▸ **Material shown**:
____

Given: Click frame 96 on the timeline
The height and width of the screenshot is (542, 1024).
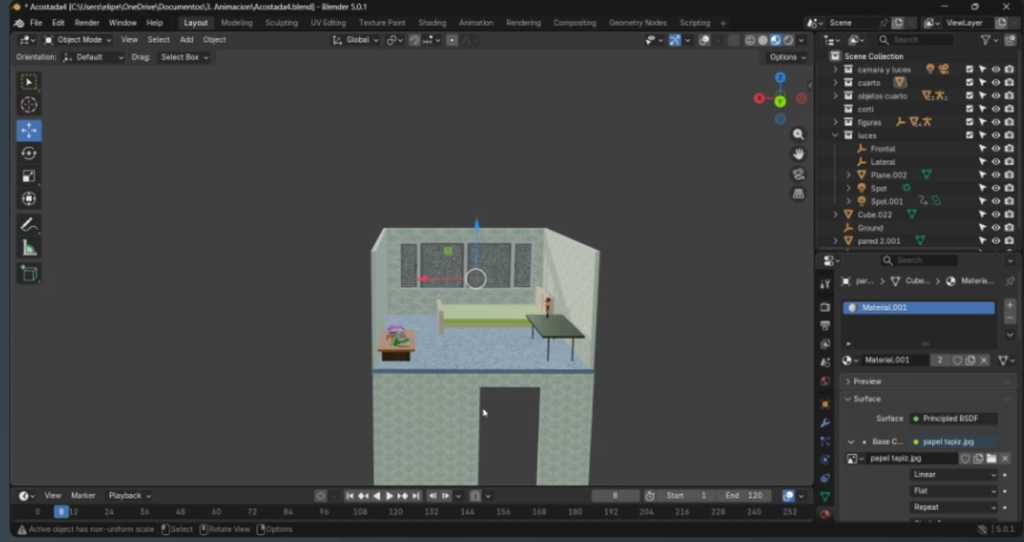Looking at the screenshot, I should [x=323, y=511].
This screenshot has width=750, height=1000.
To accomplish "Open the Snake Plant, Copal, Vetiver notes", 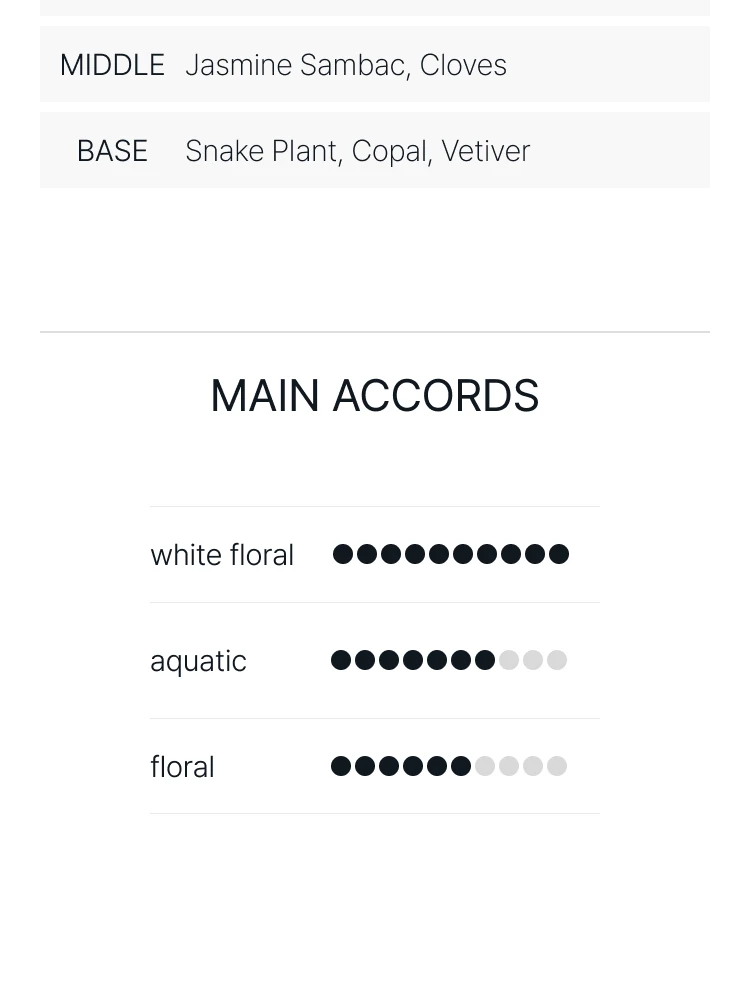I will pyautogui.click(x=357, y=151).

____

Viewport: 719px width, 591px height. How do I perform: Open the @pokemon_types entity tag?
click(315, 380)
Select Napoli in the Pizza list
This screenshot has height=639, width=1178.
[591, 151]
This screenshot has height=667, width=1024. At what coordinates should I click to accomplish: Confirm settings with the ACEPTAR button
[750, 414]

____

▸ **What the exercise asks**: Which lines in the records above contain the string "This", with case counting? Copy each of those lines in full.

▸ **Written solution**:
This screenshot has width=750, height=1000.
This screenshot has height=639, width=1178.
This screenshot has height=667, width=1024. At what coordinates should I click to accomplish: Confirm settings with the ACEPTAR button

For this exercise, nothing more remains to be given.